● INSTRUCTIONS FOR THE TASK
List the usernames of every person who posted in the Contax II forum thread below.

● SOURCE DOCUMENT
..............................

# Silver Tan Contax II via Ukraine



## deeslexia (Aug 3, 2012)

SILVER TAN CONTAX II 

Here is the Contax II rebuilt from a parts wreck by Kiev engineers in Ukraine .
What little there was of the black paint was removed and the bare metal polished .
The  self timer mechanism had been  removed . There was no covering so new tan leather .

Evocative  brassing to the rangefinder window and focus wheel plus plenty of scratches inside , signifying a hard like .

It now works exquisitely with the original shutter  , with crystal clear rangefinder .

Testament , not just to the engineering of this well used 75 year old camera , but to the skills and dedication of the ex-Arsenal Kiev Techs who rebuilt both my Contaxes . 

CONTAX II BLACK PAINT AND LEATHER .

This one is actually less original than the tan one .

It was made from a box of Contax parts and has a 1955 approx Kiev shutter assembly , which is actually a better idea as it is 20 years younger !

The rear leather with Zeiss stamping was saved with new 1950s Kiev leather to the front .

Both cameras work exquisitely and cost me £150 each .

dee


----------



## IanG (Aug 3, 2012)

Very nice, classic cameras.

Ian


----------



## The Barbarian (Aug 12, 2012)

Purists might turn up their noses at these, but there's a fascination with such Russian wizardry.  With "fakes" now being openly collected, it's likely such hybrid cameras are going to appreciate in value.


----------



## Derrel (Aug 12, 2012)

Very sexy beasts indeed!!!!!!!!!!!!


----------



## Jaemie (Aug 12, 2012)

Sweet stuff!


----------



## stlbob (Aug 13, 2012)

I have enough slr's..looking for my first rangefinder.Those are purtty..


----------

..............................

● DATA SECTION

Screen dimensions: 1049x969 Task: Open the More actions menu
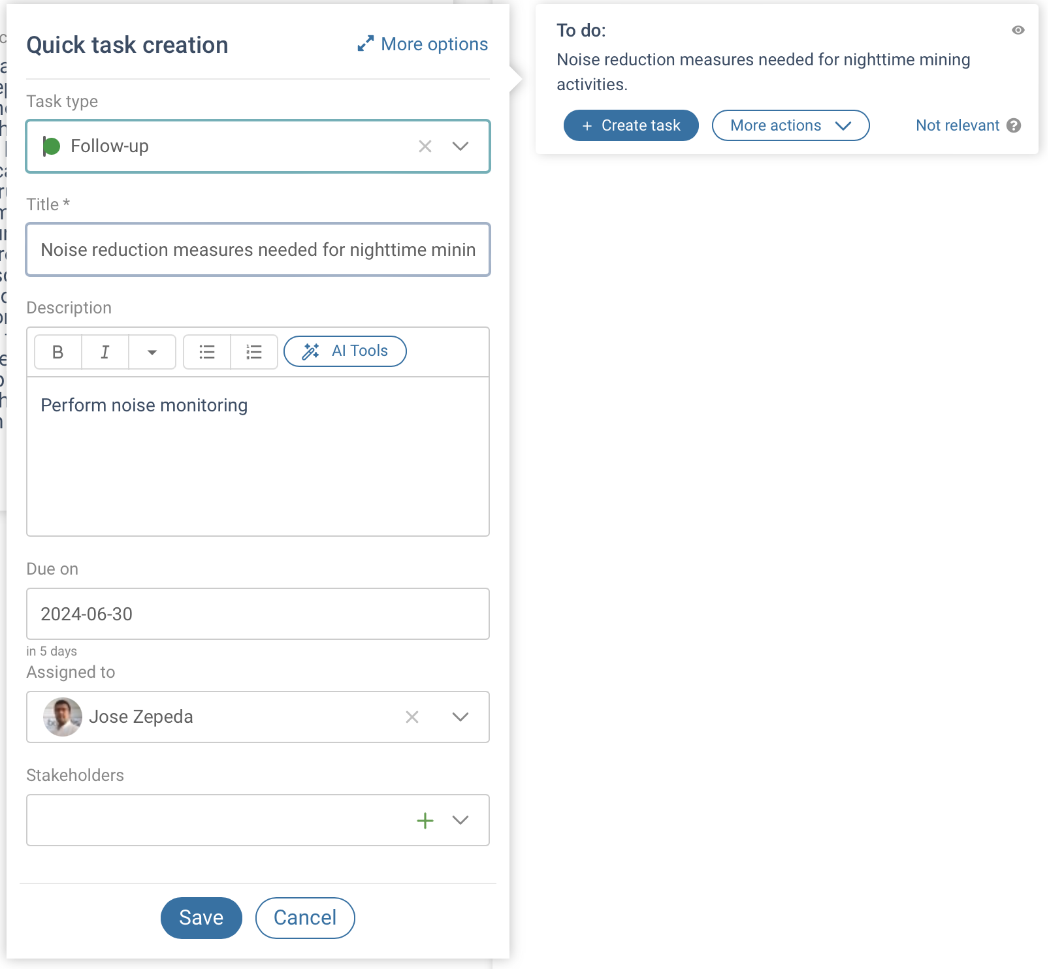[790, 125]
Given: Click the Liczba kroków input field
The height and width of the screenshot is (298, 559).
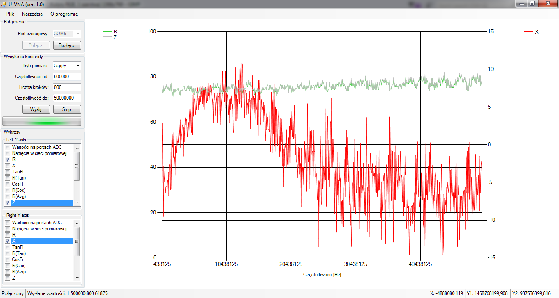Looking at the screenshot, I should [x=67, y=87].
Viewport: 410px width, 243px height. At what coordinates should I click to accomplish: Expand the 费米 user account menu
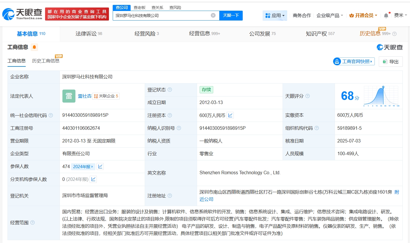point(400,15)
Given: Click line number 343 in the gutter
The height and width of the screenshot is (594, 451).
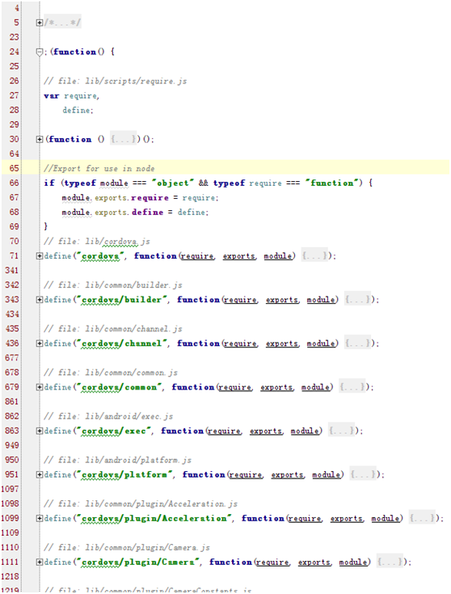Looking at the screenshot, I should point(12,299).
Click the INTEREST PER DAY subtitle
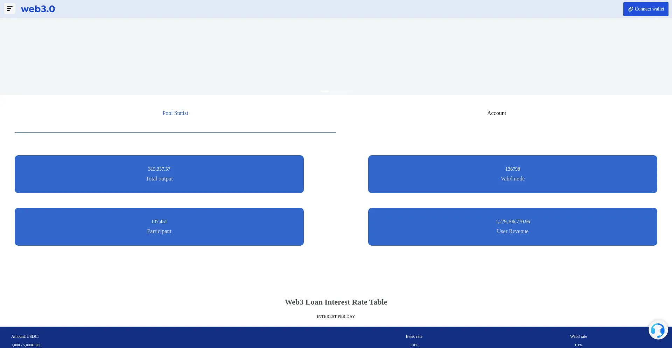Screen dimensions: 672x348 pyautogui.click(x=336, y=316)
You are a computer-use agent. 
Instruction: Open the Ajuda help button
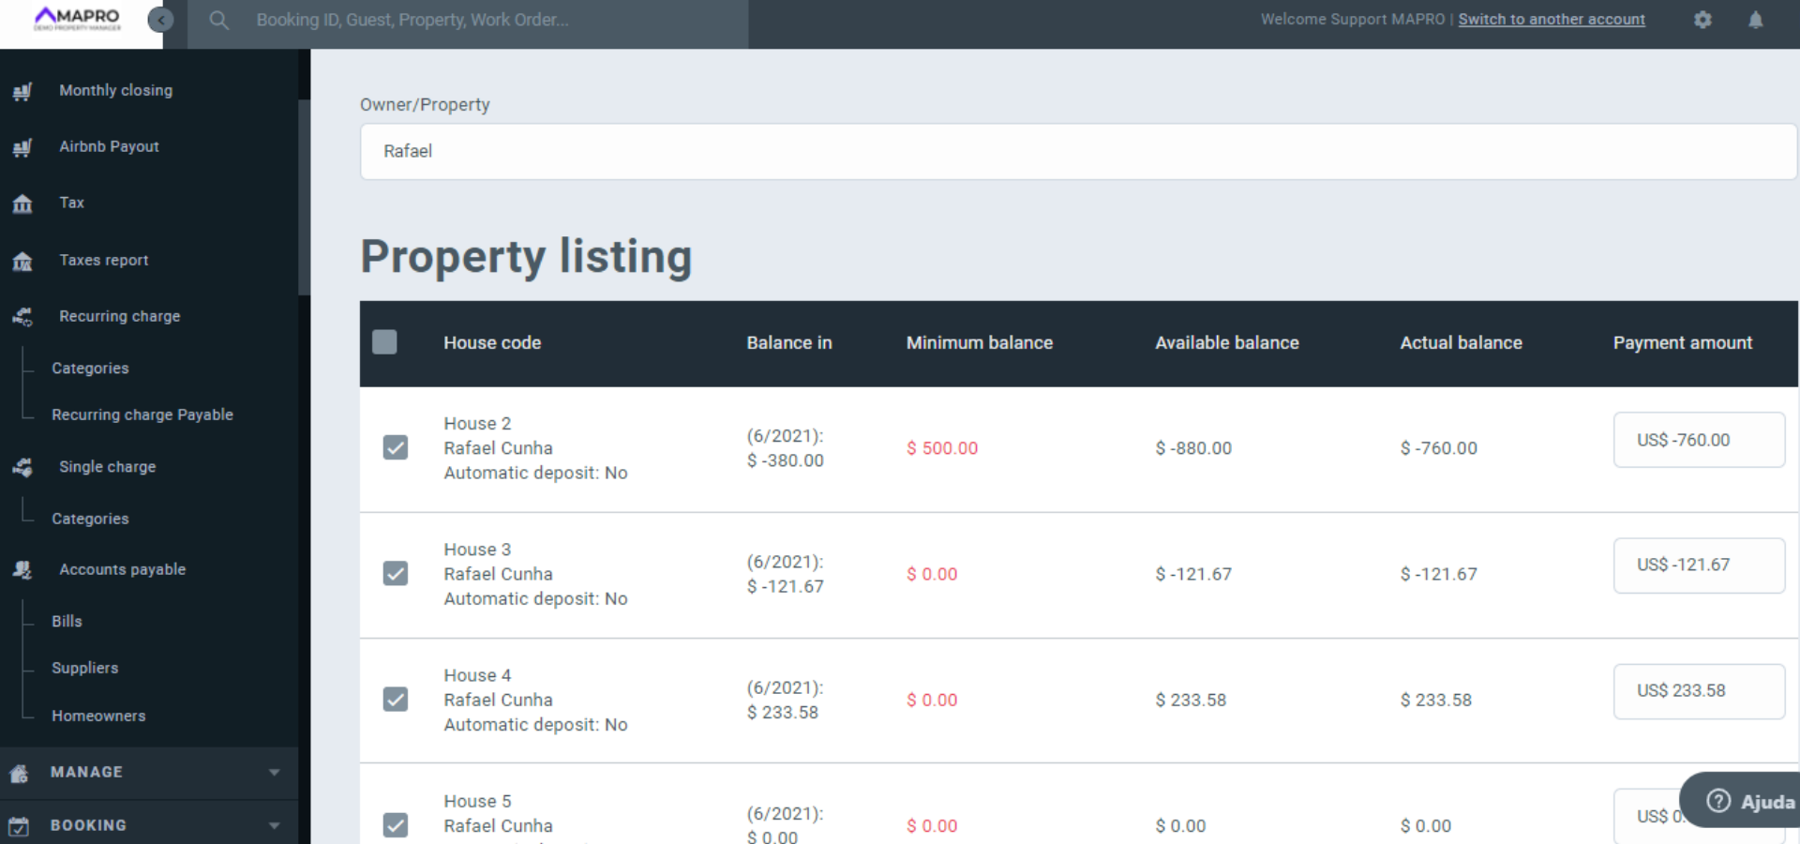(1749, 801)
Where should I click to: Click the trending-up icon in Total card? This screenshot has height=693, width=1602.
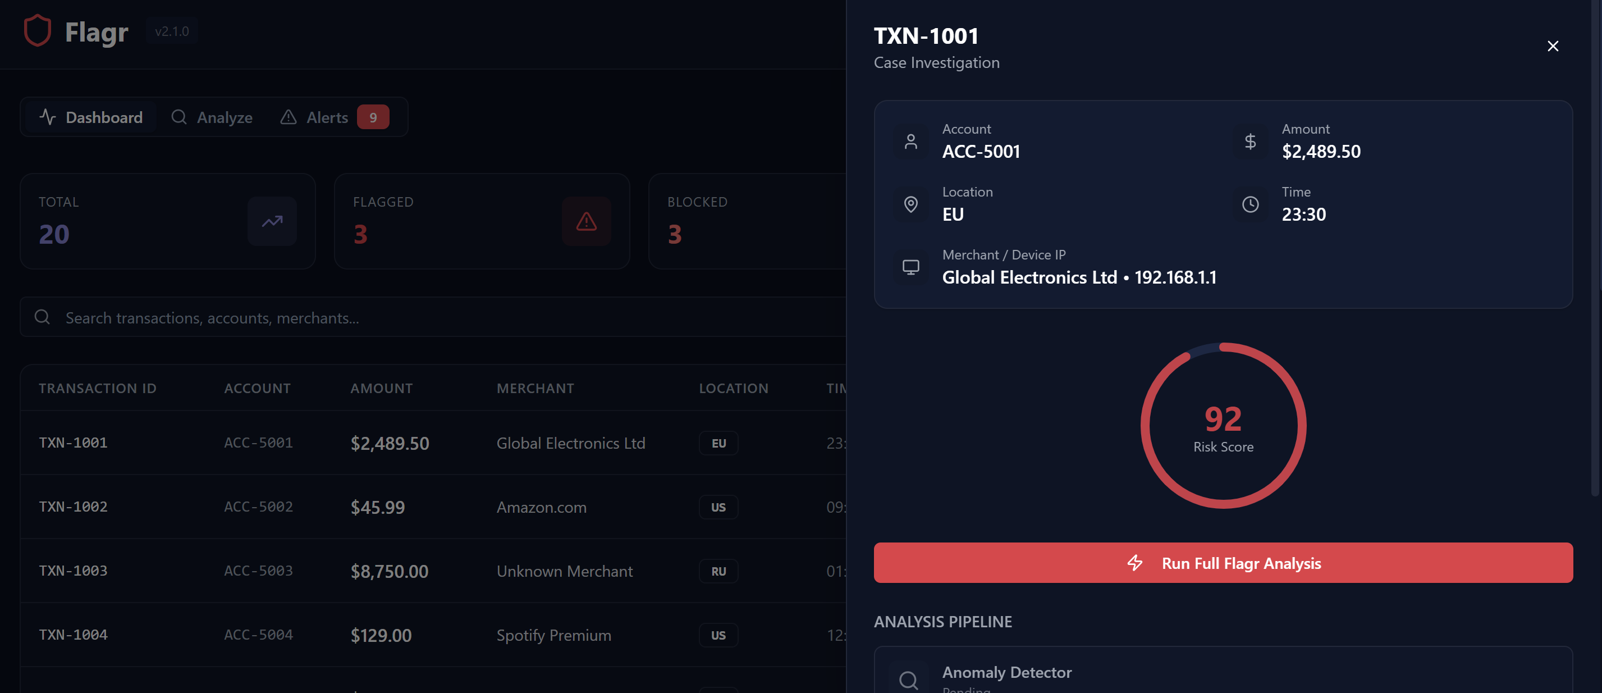(272, 221)
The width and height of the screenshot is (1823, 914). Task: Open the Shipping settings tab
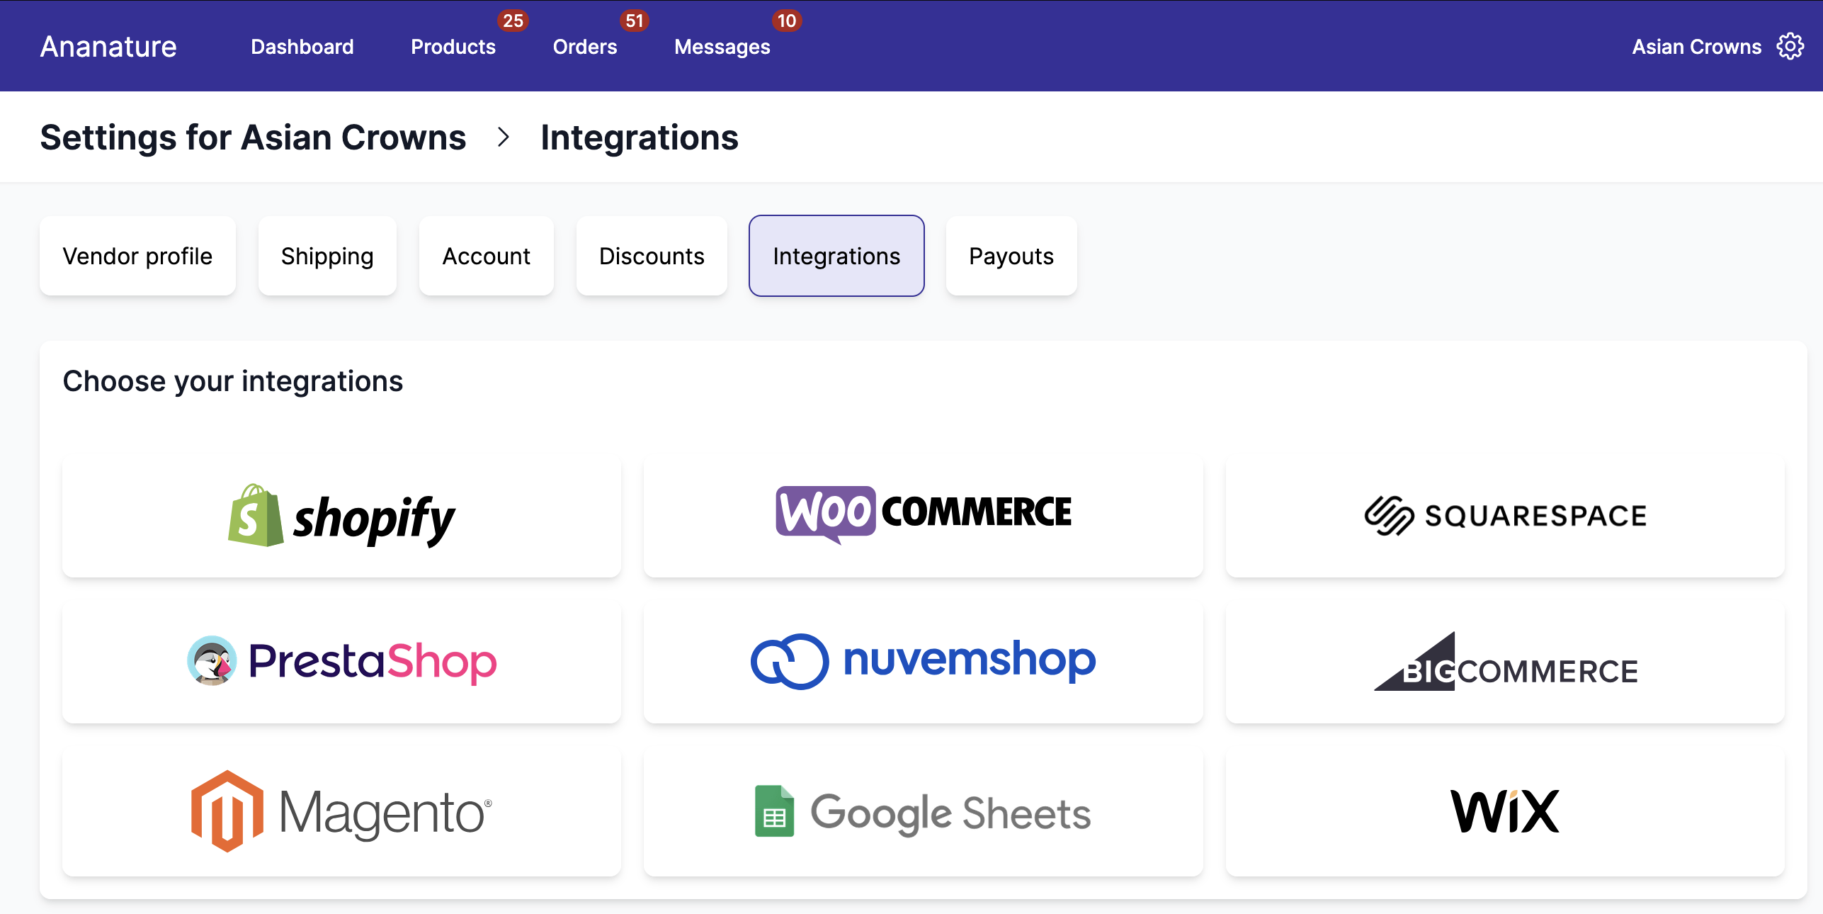click(x=327, y=256)
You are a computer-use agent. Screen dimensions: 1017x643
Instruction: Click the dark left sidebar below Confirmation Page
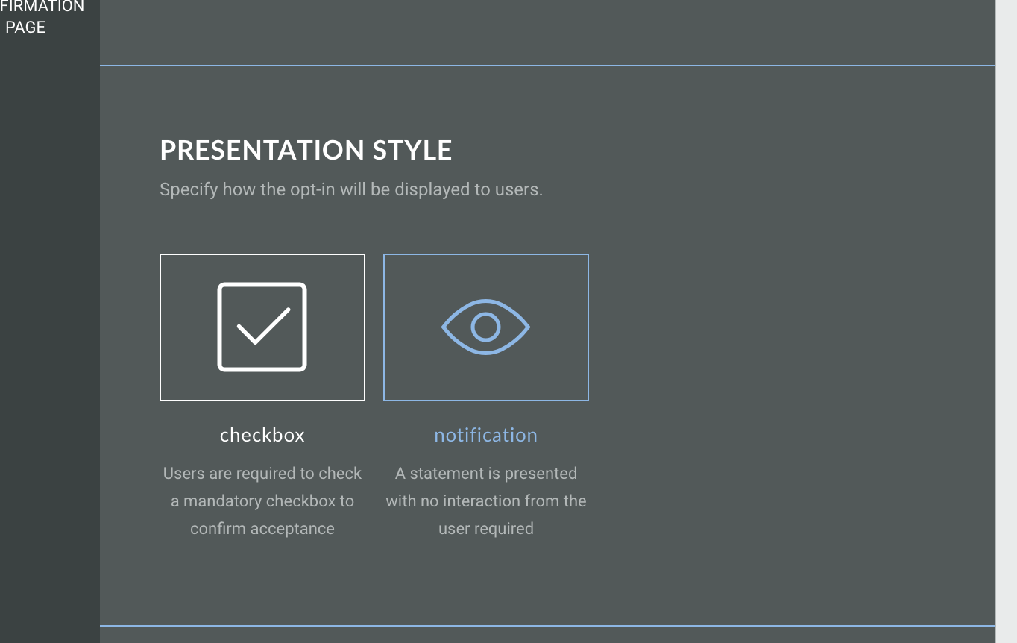49,336
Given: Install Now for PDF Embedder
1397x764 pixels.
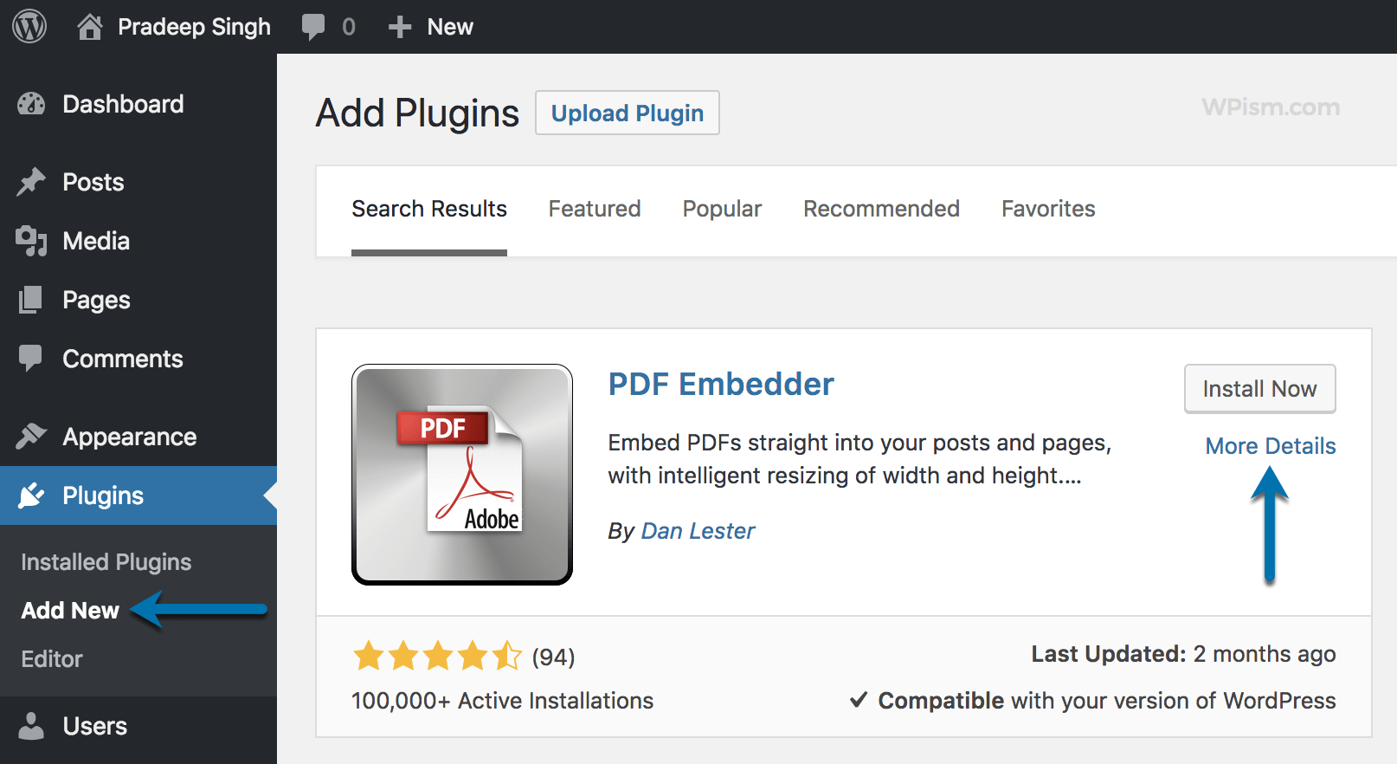Looking at the screenshot, I should pos(1259,388).
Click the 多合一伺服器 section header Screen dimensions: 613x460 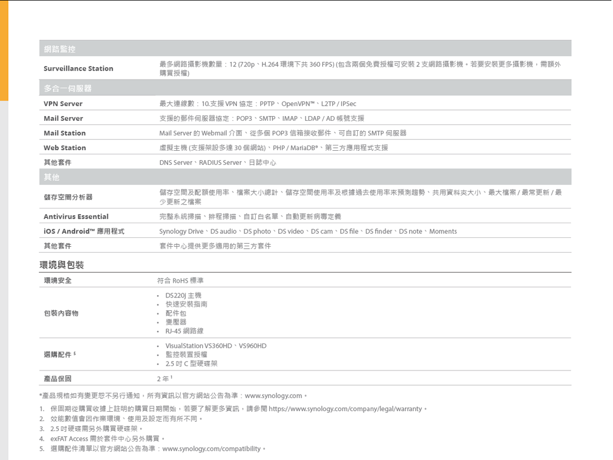coord(67,88)
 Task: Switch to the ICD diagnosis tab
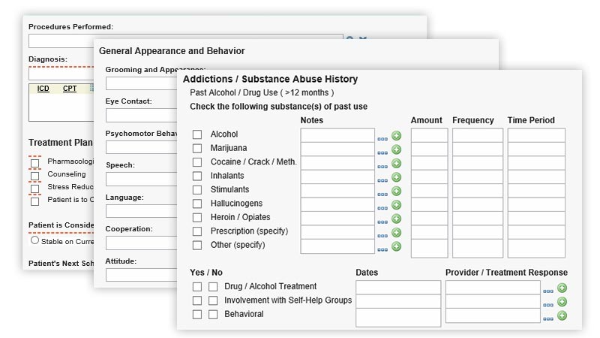44,89
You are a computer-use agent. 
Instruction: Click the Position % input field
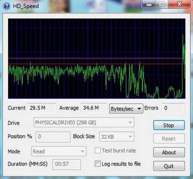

..............................

● SOLUTION TO THE EXERCISE
deeslexia, IanG, The Barbarian, Derrel, Jaemie, stlbob